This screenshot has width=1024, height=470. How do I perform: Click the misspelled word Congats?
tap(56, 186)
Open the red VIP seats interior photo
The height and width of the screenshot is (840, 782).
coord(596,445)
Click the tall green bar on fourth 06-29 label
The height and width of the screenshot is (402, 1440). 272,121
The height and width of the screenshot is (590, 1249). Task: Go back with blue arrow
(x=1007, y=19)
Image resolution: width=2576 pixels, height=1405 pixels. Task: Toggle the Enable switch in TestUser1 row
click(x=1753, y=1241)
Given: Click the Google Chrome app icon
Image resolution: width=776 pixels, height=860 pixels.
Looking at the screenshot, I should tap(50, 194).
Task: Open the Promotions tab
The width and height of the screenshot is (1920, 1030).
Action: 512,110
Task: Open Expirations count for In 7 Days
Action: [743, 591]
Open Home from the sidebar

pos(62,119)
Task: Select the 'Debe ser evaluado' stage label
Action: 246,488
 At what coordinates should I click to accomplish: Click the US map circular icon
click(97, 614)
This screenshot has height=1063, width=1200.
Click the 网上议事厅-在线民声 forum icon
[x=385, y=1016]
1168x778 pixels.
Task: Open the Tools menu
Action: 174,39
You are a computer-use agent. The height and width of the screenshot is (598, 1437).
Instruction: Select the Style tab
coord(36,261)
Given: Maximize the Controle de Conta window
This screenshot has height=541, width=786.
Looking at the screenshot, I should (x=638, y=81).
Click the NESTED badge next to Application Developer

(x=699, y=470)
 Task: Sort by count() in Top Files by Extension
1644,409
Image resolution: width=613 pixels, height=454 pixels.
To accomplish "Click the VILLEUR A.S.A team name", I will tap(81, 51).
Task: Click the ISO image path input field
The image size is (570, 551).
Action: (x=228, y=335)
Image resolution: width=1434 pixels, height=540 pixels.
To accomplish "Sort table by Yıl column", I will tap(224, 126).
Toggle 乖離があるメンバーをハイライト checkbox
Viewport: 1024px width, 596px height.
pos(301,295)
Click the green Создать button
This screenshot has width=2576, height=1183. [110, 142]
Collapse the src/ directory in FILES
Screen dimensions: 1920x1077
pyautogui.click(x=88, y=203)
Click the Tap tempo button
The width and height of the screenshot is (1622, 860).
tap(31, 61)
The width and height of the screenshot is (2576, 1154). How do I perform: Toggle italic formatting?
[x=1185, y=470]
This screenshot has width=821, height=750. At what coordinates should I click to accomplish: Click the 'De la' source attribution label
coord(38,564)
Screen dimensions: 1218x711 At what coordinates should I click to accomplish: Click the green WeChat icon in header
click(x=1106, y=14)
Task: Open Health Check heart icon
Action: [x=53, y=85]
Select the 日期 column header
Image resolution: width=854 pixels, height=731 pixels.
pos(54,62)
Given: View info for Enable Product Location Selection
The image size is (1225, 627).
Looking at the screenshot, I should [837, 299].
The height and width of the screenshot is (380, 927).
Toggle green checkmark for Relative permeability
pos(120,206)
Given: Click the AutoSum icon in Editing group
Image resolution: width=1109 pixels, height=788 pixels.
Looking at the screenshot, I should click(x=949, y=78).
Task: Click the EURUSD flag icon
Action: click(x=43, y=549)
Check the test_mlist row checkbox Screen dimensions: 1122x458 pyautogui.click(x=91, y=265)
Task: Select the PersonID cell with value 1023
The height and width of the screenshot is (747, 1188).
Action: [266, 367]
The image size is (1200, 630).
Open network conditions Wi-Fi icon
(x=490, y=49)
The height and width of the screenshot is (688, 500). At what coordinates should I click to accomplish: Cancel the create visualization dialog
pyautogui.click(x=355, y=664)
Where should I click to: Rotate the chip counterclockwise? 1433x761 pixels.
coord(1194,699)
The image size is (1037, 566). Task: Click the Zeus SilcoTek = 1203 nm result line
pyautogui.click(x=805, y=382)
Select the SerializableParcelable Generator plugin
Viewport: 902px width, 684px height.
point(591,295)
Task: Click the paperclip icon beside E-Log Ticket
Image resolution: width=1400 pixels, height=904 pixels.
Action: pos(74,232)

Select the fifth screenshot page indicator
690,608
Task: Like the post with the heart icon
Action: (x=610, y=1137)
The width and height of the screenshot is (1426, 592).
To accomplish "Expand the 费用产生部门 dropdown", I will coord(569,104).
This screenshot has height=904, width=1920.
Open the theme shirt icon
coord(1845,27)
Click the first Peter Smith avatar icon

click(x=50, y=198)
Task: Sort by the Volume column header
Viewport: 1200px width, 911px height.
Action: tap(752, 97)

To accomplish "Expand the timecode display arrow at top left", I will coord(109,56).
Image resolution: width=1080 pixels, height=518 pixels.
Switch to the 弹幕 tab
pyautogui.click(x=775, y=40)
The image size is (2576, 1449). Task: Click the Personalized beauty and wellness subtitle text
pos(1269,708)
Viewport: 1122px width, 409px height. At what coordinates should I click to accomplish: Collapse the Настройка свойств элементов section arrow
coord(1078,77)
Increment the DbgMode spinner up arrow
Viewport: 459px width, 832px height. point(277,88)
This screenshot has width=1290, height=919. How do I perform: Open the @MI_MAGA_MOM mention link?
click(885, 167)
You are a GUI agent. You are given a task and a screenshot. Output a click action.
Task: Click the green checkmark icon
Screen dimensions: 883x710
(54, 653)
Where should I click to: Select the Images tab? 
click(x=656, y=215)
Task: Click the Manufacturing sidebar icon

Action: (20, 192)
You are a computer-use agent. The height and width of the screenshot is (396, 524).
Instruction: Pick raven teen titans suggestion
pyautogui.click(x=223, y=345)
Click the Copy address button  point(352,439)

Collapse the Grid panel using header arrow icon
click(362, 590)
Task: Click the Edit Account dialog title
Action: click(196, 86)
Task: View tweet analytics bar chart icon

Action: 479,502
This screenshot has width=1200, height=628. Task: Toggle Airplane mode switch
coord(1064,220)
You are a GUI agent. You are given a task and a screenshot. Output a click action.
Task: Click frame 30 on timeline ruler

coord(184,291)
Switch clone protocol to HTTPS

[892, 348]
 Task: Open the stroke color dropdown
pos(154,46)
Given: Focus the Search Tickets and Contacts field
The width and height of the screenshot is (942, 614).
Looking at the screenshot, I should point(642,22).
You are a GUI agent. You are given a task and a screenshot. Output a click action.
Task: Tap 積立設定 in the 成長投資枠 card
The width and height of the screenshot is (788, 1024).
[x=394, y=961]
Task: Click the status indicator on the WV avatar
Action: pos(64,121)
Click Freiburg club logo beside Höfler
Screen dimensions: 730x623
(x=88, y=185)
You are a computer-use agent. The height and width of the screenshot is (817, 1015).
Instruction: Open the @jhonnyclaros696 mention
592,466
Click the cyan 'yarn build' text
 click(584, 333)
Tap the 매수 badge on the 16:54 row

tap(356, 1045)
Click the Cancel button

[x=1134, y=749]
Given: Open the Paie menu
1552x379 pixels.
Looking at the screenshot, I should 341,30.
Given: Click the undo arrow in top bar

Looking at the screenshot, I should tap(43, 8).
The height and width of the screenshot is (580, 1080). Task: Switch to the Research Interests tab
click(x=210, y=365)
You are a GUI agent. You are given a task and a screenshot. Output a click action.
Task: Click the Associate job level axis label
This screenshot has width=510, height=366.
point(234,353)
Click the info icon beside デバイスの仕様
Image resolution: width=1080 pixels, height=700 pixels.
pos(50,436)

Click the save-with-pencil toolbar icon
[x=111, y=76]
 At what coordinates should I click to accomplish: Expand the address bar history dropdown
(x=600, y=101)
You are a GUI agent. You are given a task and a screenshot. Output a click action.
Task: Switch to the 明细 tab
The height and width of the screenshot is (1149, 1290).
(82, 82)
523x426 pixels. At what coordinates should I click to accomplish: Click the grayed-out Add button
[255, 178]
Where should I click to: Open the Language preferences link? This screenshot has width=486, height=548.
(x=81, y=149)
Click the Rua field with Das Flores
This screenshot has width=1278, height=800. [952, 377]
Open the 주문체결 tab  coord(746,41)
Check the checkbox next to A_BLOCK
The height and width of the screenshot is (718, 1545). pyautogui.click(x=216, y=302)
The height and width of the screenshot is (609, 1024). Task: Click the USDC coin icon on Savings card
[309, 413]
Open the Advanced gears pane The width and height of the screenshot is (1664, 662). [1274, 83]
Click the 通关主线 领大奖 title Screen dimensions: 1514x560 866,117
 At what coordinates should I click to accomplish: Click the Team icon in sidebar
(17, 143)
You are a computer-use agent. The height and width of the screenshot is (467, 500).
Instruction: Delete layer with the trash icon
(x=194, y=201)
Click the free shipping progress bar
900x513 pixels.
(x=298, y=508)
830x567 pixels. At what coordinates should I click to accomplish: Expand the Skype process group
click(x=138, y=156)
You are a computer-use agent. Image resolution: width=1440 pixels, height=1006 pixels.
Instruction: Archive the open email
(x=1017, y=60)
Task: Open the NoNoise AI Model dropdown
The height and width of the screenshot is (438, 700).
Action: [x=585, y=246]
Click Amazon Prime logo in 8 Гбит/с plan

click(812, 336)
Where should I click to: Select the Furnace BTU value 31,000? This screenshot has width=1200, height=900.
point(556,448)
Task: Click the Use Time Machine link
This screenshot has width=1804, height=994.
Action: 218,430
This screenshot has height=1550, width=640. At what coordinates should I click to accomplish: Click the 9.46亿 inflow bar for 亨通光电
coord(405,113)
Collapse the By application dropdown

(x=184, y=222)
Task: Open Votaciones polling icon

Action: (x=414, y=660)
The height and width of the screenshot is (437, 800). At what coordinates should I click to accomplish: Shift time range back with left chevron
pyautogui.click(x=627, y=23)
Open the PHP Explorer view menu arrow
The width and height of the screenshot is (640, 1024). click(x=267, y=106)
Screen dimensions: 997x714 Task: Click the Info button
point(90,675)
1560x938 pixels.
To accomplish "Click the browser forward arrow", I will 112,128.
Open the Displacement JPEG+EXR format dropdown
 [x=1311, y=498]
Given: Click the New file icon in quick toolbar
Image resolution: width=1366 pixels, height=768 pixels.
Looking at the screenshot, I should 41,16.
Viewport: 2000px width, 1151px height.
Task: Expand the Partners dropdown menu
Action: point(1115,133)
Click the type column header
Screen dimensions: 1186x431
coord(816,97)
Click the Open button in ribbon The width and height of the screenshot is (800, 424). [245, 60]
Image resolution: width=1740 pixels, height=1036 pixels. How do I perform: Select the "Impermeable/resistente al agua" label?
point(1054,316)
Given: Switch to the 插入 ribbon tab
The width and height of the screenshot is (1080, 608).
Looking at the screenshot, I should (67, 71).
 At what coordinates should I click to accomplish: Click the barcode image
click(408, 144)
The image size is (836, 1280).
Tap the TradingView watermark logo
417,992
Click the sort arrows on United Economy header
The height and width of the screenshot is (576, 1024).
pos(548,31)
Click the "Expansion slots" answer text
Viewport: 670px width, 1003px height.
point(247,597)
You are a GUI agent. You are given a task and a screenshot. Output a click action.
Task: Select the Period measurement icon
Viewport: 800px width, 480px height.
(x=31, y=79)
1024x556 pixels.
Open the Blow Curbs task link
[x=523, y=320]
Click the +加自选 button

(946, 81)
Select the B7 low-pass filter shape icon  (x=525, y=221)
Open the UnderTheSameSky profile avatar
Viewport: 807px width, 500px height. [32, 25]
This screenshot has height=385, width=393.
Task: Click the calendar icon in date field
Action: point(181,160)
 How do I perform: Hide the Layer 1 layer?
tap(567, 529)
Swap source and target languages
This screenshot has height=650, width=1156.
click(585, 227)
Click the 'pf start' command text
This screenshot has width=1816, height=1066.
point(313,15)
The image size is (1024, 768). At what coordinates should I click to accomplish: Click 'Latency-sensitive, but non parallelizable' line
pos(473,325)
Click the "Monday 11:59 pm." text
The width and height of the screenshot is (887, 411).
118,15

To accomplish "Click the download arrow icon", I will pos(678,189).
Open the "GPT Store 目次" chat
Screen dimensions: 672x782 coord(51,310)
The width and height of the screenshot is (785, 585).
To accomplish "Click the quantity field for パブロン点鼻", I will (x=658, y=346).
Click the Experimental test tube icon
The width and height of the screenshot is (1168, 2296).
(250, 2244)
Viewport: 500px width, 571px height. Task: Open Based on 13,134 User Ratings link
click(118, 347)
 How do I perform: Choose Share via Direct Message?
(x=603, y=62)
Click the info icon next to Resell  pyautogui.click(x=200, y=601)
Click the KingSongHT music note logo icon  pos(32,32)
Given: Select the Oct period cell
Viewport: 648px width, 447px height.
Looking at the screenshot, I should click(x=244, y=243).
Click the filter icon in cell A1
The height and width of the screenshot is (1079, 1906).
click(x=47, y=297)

+--

- **Your instructions**:
The reply should hold only how many lines in the material include the word "computer".

- **Answer area**:
5